CSR・ESGのへの法からの多面的接近ー企業と環境・社会

「CSR経営元年」と呼ばれた2003年から、すでに20年以上が経過した。当初は先進的とされたCSR(企業の社会的責任)も、いまや企業経営における前提として定着している。さらに現在では、環境・社会・ガバナンスといった要素に実際にどう取り組んでいるかを測るESG投資について、その活動の実効性を数値とともに開示しなければならない時代に入っている。

環境問題や人権問題など、グローバルな社会課題にどう向き合うのか。その責任のあり方を、あえて「法」というフィルターを通して見つめ直すのが本書の狙いである。CSRやESGといった概念に対し、法学の観点からどのような枠組みや限界があるのかを示す点において、きわめて示唆に富む。

本書は、著者が2009年から2024年に発表した8つの論考を再構成したもので、第1篇ではCSRと法の基本的な関係性を総論的に論じ、第2篇では6つの個別テーマに分けて、より具体的な論点に切り込んでいる。各論のキーワードは、「法を超えるCSR」「人権デューデリジェンス」「透明性の陥穽」など、いずれも現代的な問題意識を反映したものばかりだ。CSRやESGにおける価値判断や企業の義務について検討する論考はどれも読み応えがある。

例えば、比較的新しいテーマである「グリーンウォッシングへの対応と課題」がある。

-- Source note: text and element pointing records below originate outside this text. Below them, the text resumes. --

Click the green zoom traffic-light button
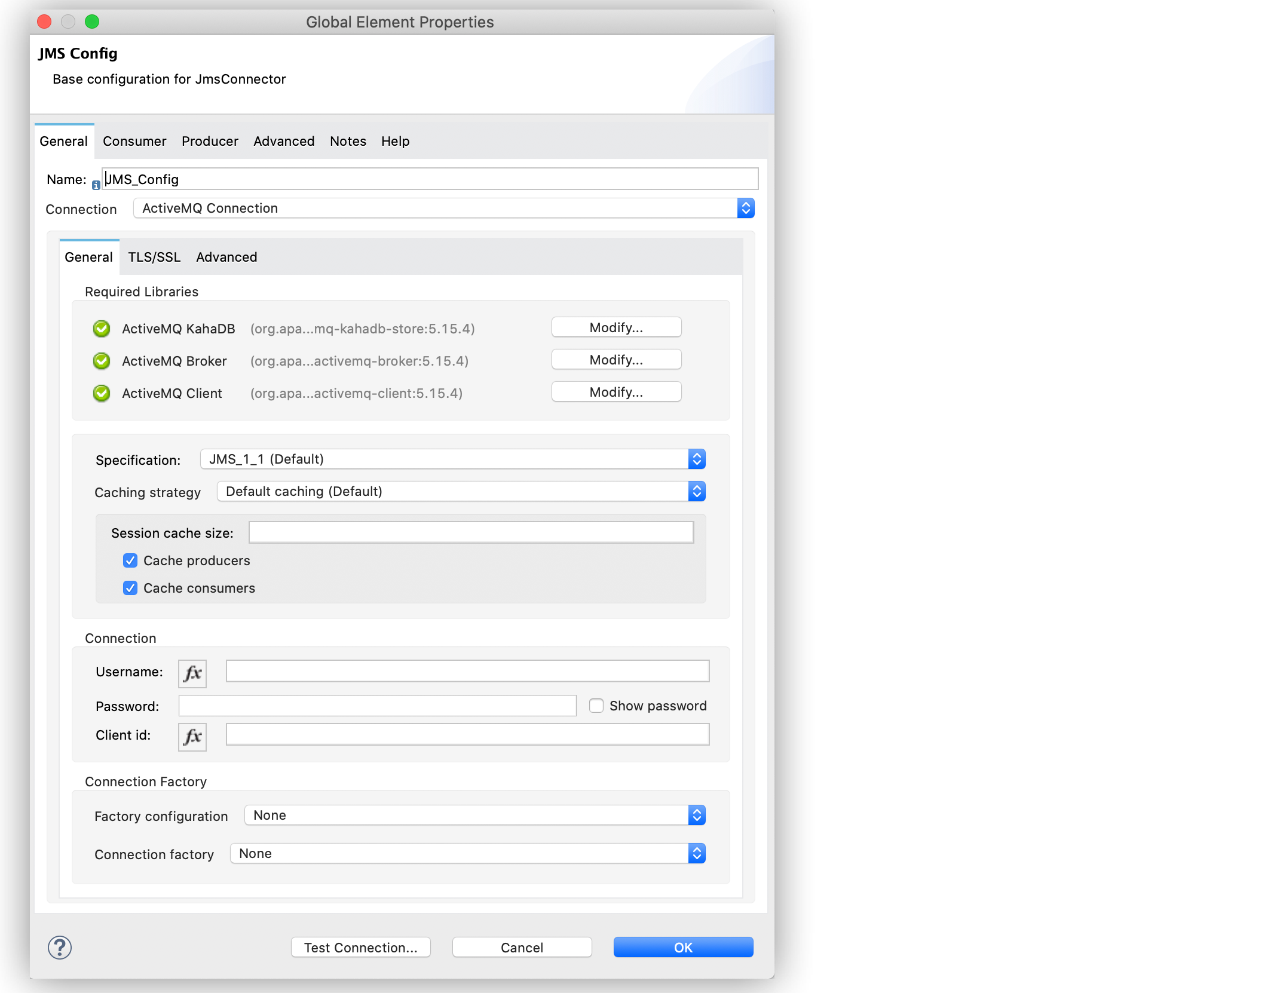The width and height of the screenshot is (1280, 993). (92, 22)
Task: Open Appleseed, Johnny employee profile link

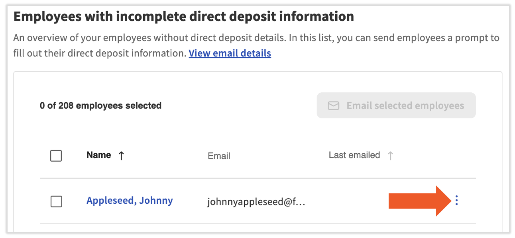Action: coord(130,201)
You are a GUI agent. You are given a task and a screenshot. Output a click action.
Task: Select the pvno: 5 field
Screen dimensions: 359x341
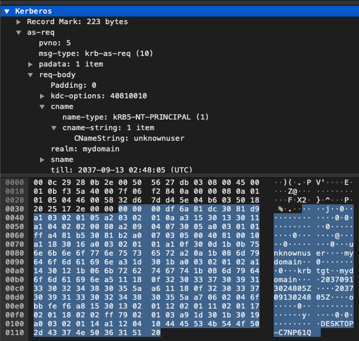pos(55,43)
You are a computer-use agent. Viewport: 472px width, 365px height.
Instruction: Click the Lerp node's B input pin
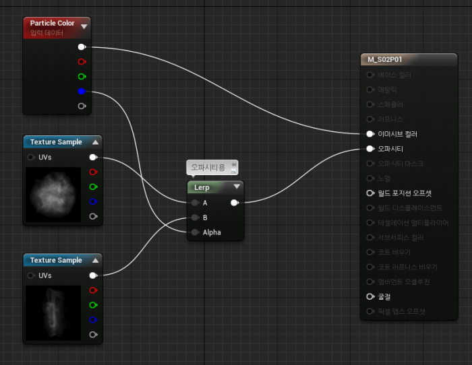click(195, 218)
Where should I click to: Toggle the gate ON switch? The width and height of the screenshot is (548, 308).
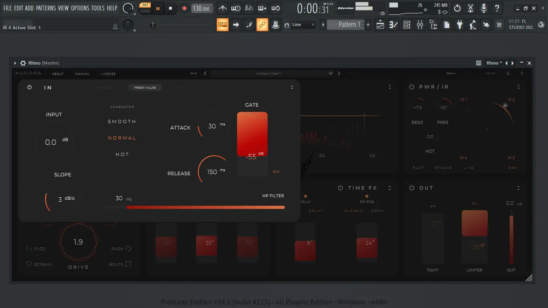tap(276, 172)
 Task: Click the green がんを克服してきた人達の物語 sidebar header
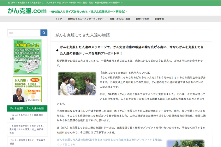pyautogui.click(x=27, y=108)
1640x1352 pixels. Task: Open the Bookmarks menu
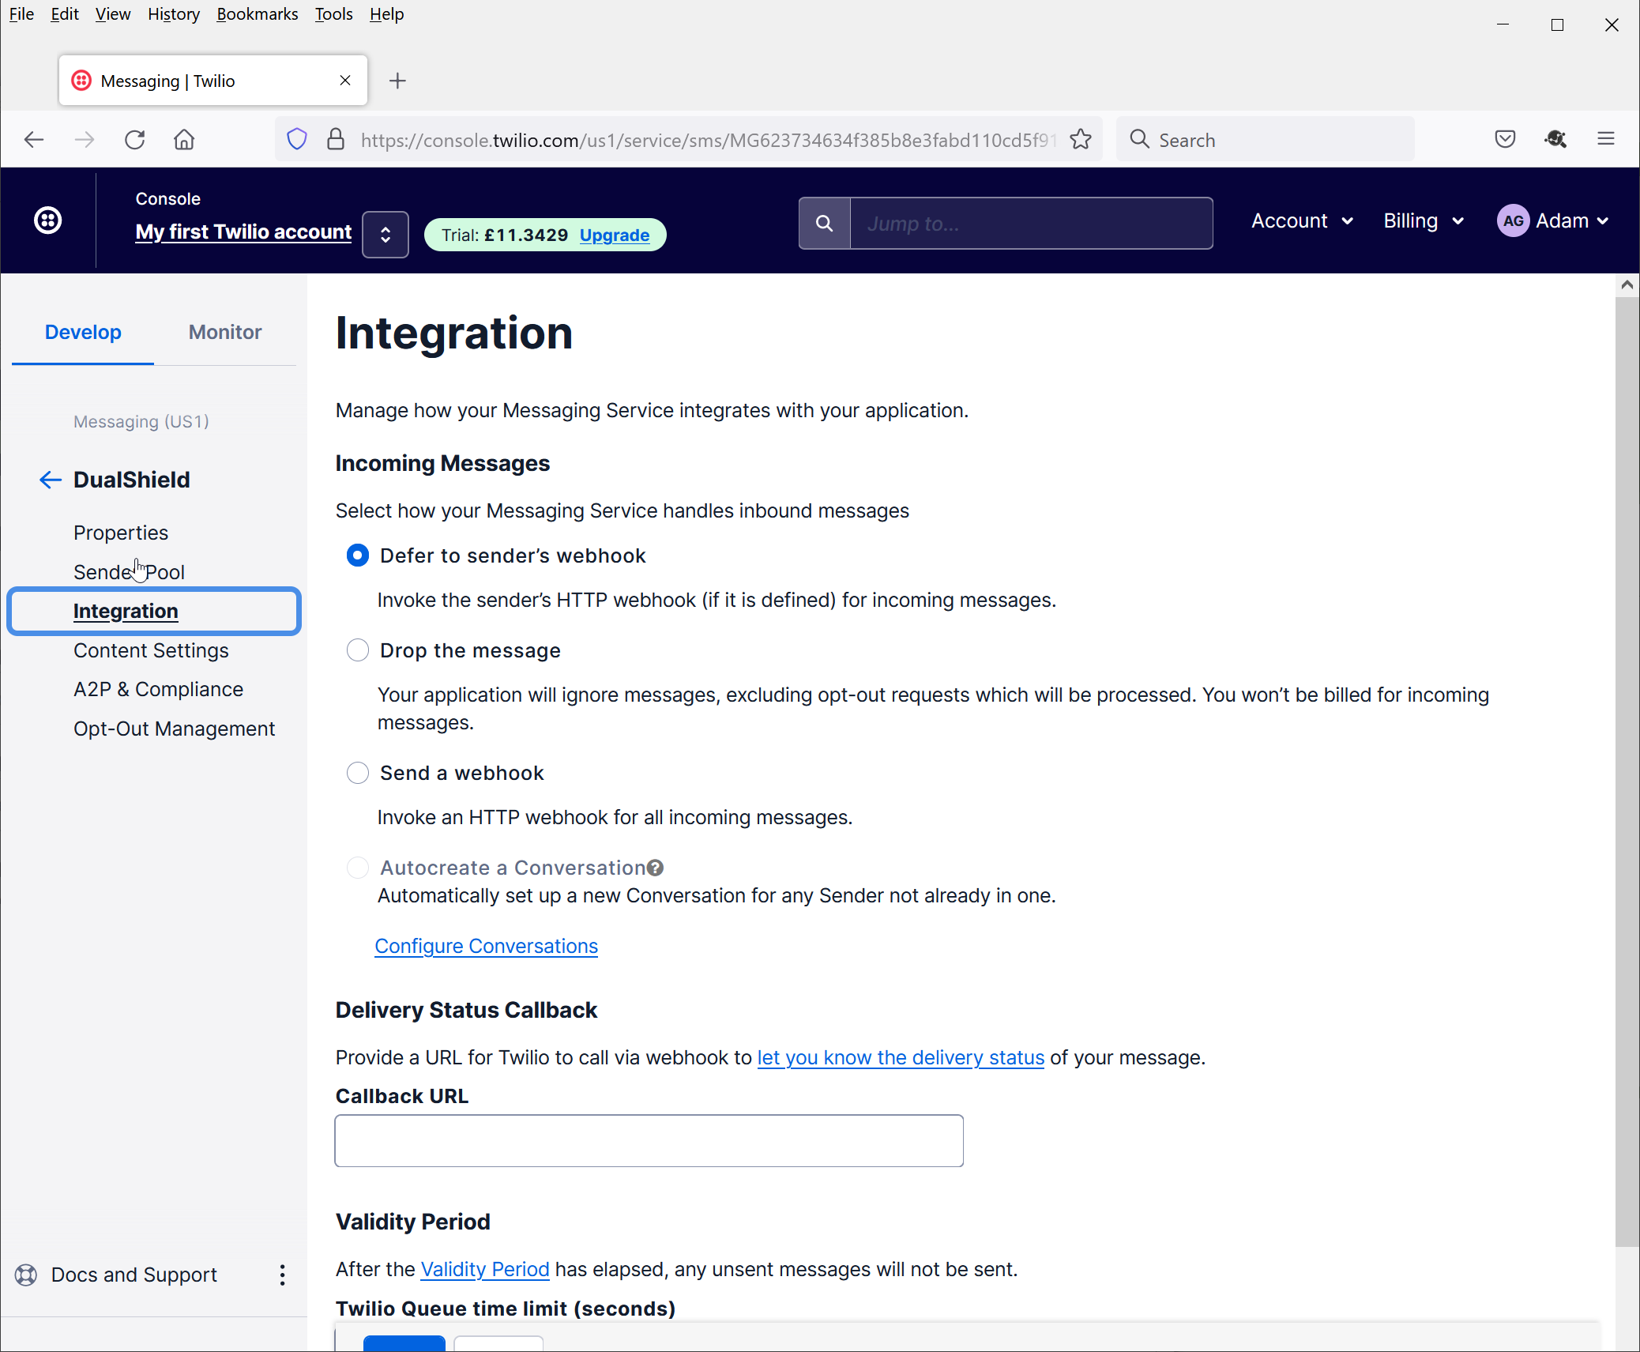click(x=257, y=14)
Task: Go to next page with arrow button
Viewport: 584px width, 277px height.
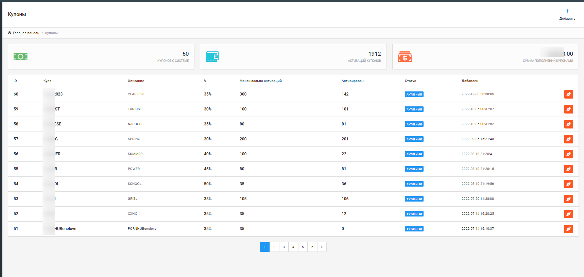Action: click(322, 247)
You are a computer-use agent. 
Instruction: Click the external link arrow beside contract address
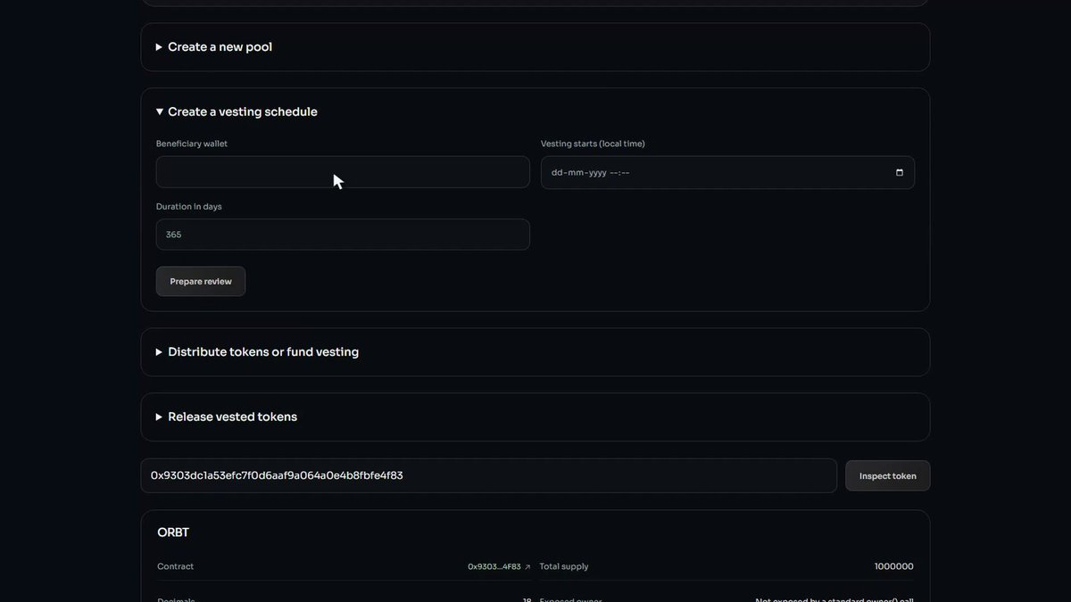pos(527,567)
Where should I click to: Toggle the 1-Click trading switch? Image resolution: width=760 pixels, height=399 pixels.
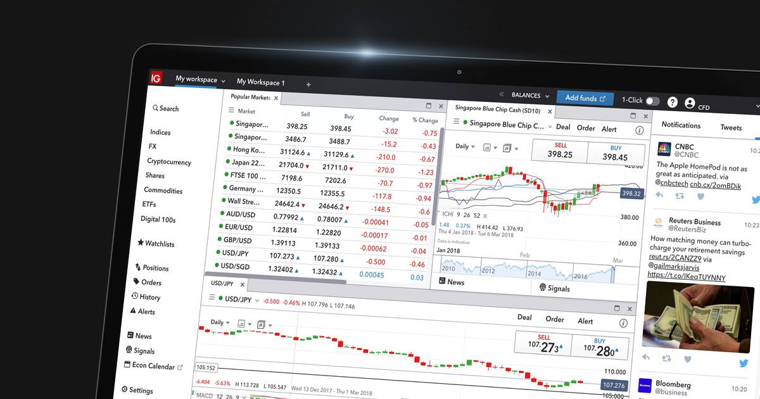pyautogui.click(x=652, y=101)
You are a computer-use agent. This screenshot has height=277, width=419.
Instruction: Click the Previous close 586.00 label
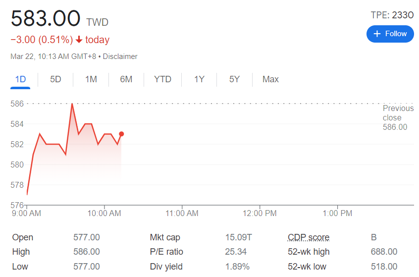pyautogui.click(x=398, y=118)
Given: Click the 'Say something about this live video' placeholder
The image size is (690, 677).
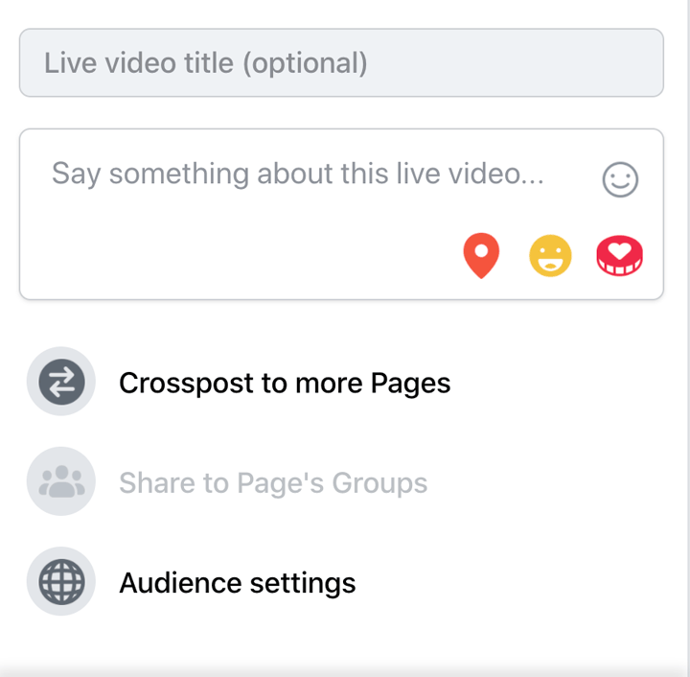Looking at the screenshot, I should click(298, 174).
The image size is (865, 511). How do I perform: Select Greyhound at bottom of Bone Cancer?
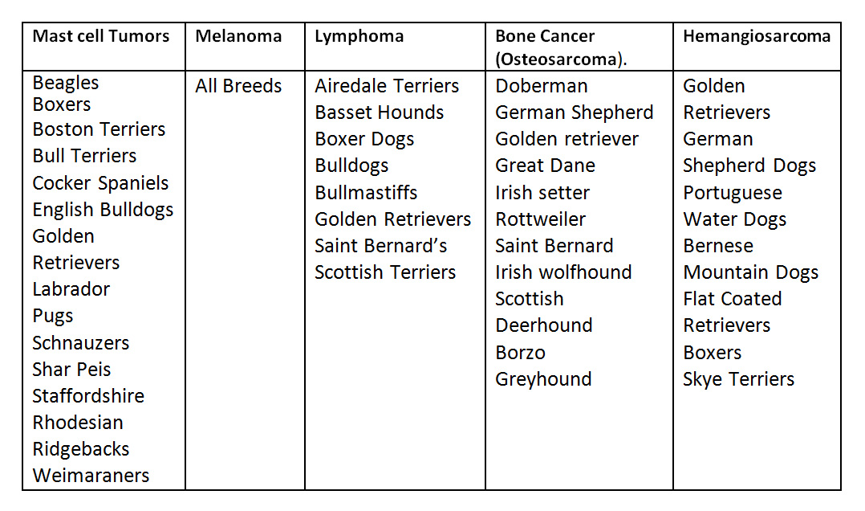(x=543, y=379)
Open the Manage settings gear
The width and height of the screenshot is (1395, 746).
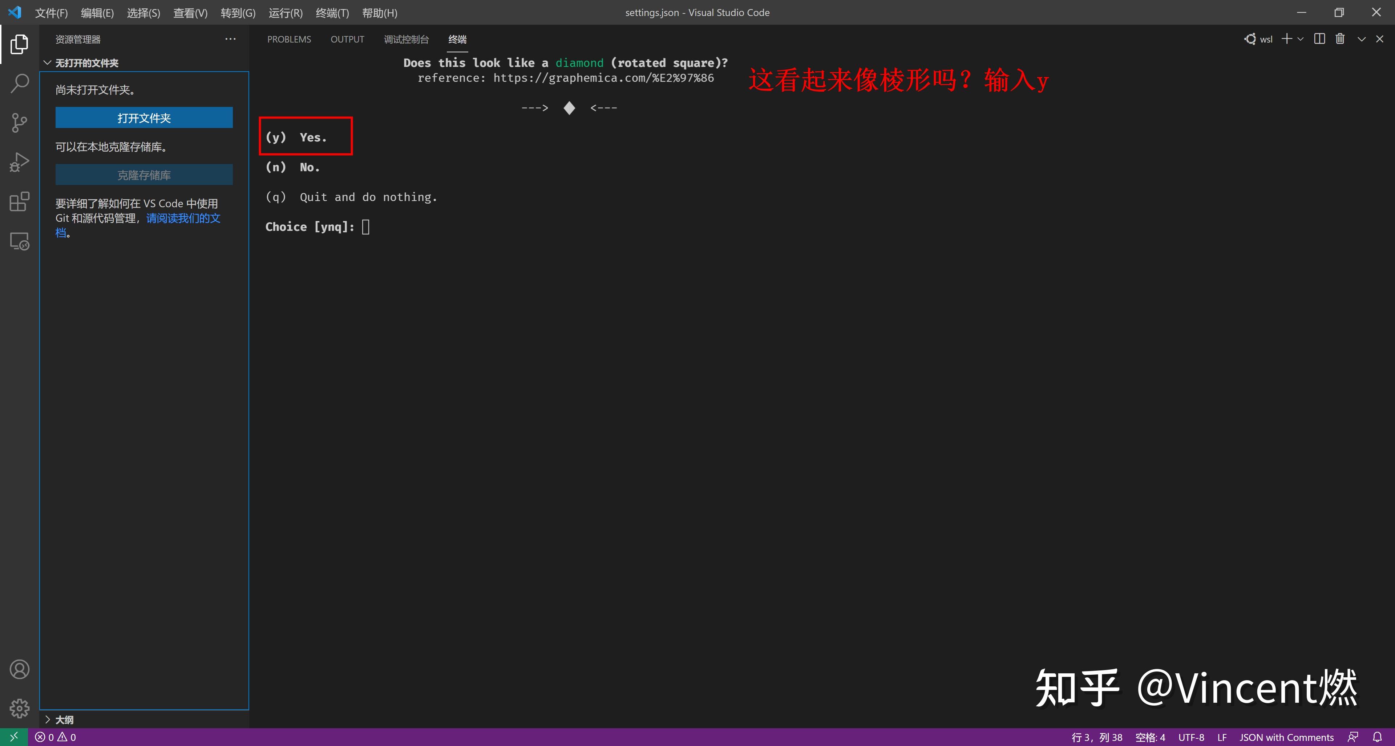pos(19,708)
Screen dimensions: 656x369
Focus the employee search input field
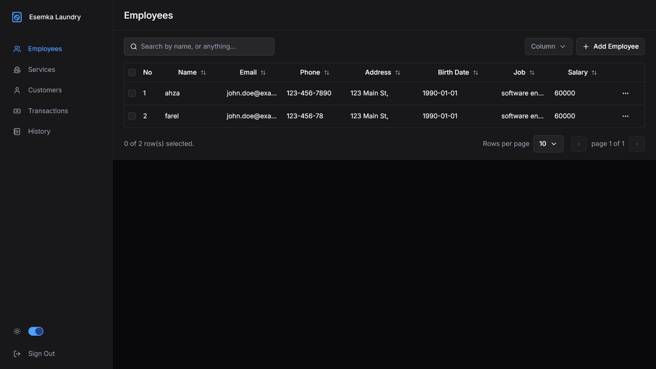click(x=203, y=47)
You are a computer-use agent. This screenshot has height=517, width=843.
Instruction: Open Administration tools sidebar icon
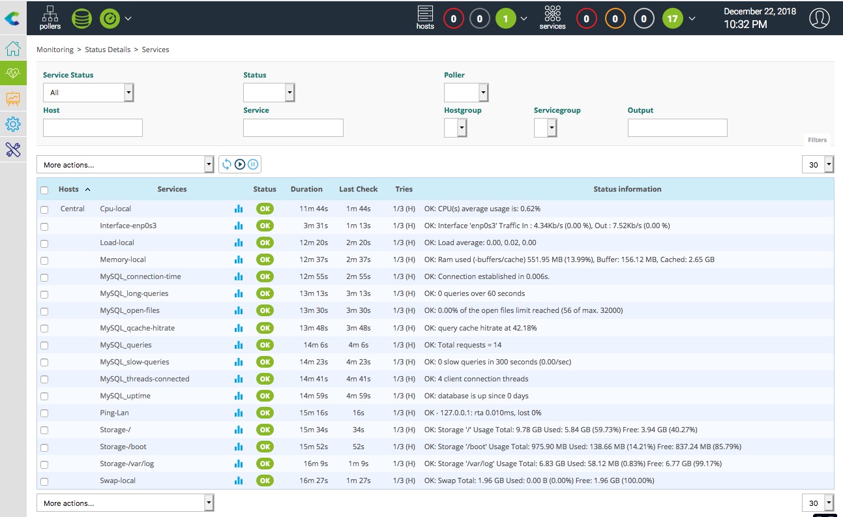(13, 150)
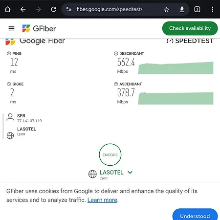The image size is (220, 220).
Task: Expand the LASOTEL server dropdown chevron
Action: (x=130, y=172)
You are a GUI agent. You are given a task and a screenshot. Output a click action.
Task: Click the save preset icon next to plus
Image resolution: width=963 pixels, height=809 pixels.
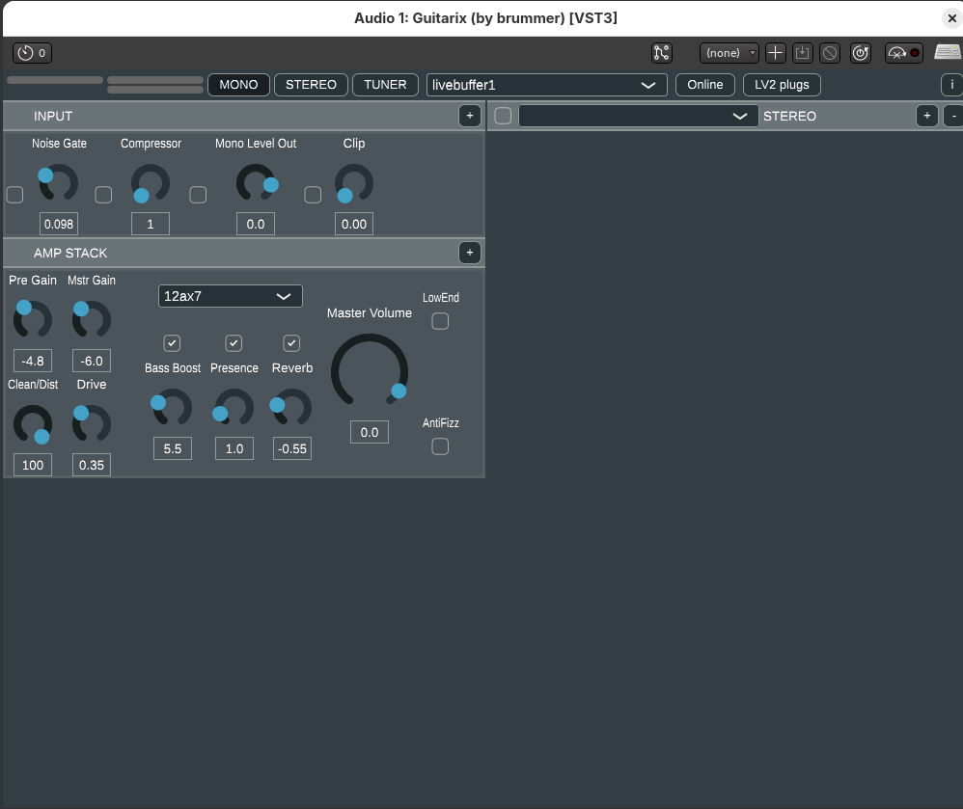pyautogui.click(x=803, y=53)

従来は環境NGOなどの指摘にとどまっていたこの問題だが、2022年には国連に専門家グループが設置され、さらに2024年にはEUにおいてグリーンウォッシュ禁止を掲げた指令案が採択されるなど、国際的にも関心が高まっている。本書では、日本における金融庁のガイドラインや開示基準を踏まえつつ、EUの「タクソノミー規則」との比較検討を通して、それぞれのアプローチの特徴や課題を浮き彫りにしている。

また、「ESGと取締役の義務」という論考では、ESG情報の開示義務が取締役にどのような責任を課すかについて論じている。企業統治の根幹にかかわる問題として、実務家にとっても見逃せない視点だ。

本書に収められた各論は、いずれもアカデミズムに裏打ちされた本格的な法的議論で構成されており、軽々しく読み流せる内容ではない。ビジネスの現場に立つ読者にとっては、初めは敷居が高く感じられるかもしれないが、理解が進むにつれ、CSR・ESGをめぐる実務的課題に対し、法的な道しるべという手応えを得られるだろう。

先行きの不透明さが増す現代において、企業と社会の関係を再考するためには、「法」という切り口が有効だ。本書はその手がかりを与えてくれる。理念と現実、規範と実務の間で揺れるCSR・ESGに、法という軸で一貫した視座を与えてくれる一冊である。